BioBERT based NER model for medical symptoms

Feature Description
Name en_biobert_ner_symptom
Version 1.0.0
spaCy >=3.5.1,<3.6.0
Default Pipeline transformer, ner
Components transformer, ner
Vectors 0 keys, 0 unique vectors (0 dimensions)
Sources n/a
License MIT
Author Sena Chae, Pratik Maitra, Padmini Srinivasan

Model Description

The model was trained on a combined maccrobat and i2c2 dataset and is based on biobert. If you use this model kindly cite the paper below:

Developing a BioBERT-based Natural Language Processing Algorithm for Acute Myeloid Leukemia Symptoms Identification from Clinical Notes - Sena Chae , Pratik Maitra , Padmini Srinivasan

How to use the Model

from transformers import pipeline, AutoTokenizer, AutoModelForTokenClassification

tokenizer = AutoTokenizer.from_pretrained("d4data/biomedical-ner-all") model = AutoModelForTokenClassification.from_pretrained("d4data/biomedical-ner-all")
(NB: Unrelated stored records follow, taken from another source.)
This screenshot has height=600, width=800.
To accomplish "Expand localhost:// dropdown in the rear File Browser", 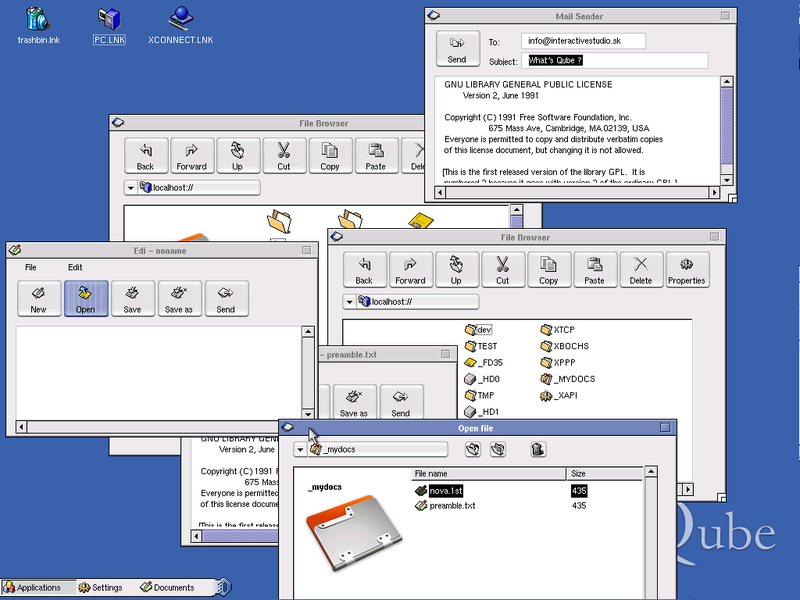I will pos(131,187).
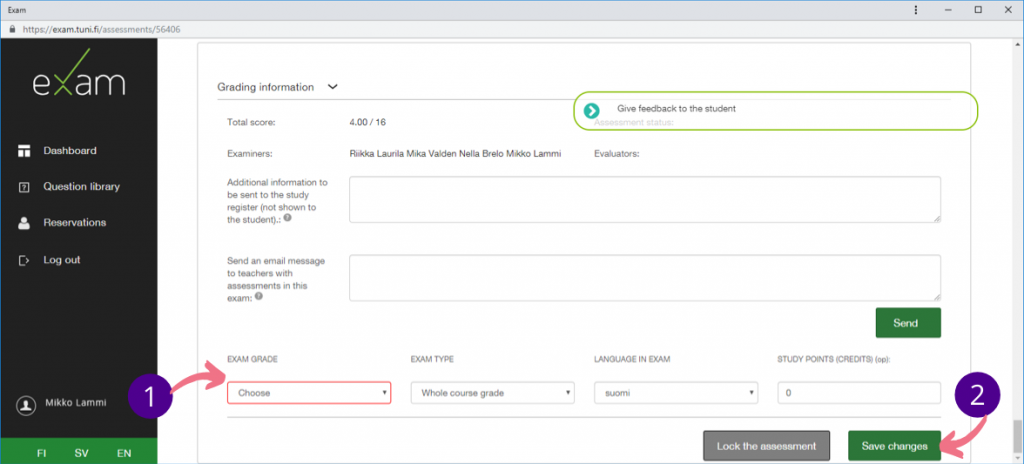Screen dimensions: 1024x464
Task: Open the Exam Type dropdown
Action: pyautogui.click(x=492, y=393)
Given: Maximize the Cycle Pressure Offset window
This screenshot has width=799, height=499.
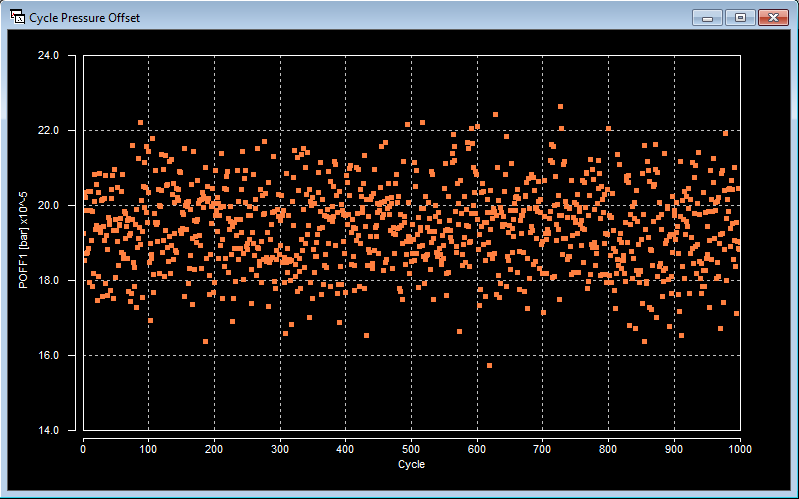Looking at the screenshot, I should [740, 17].
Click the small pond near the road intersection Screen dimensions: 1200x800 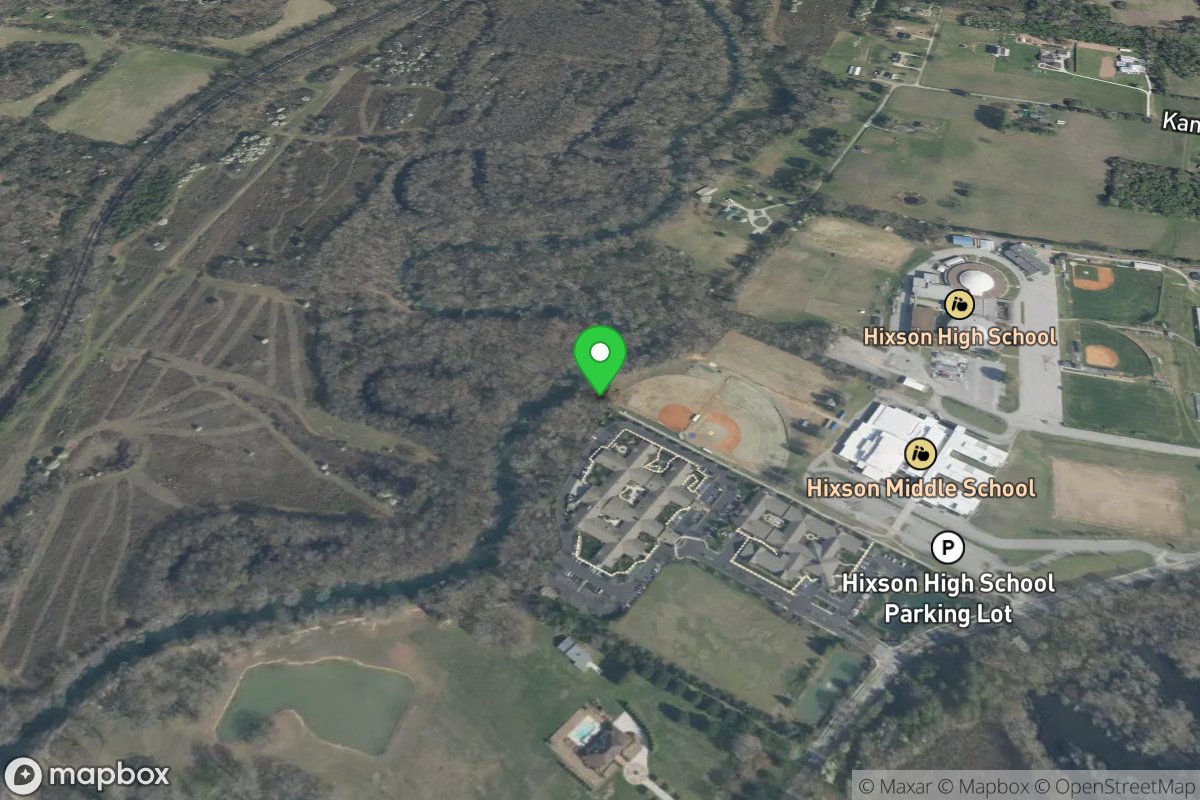pyautogui.click(x=829, y=684)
pipe = pipeline("ner", model=model, tokenizer=tokenizer, aggregation_strategy="simple") # pass device=0 if using gpu pipe("""The patient reported no recurrence of palpitations at follow-up 6 months after the ablation.""")

Accuracy

Type Score
ENTS_F 99.96
ENTS_P 99.97
ENTS_R 99.94
TRANSFORMER_LOSS 20456.83
NER_LOSS 38920.06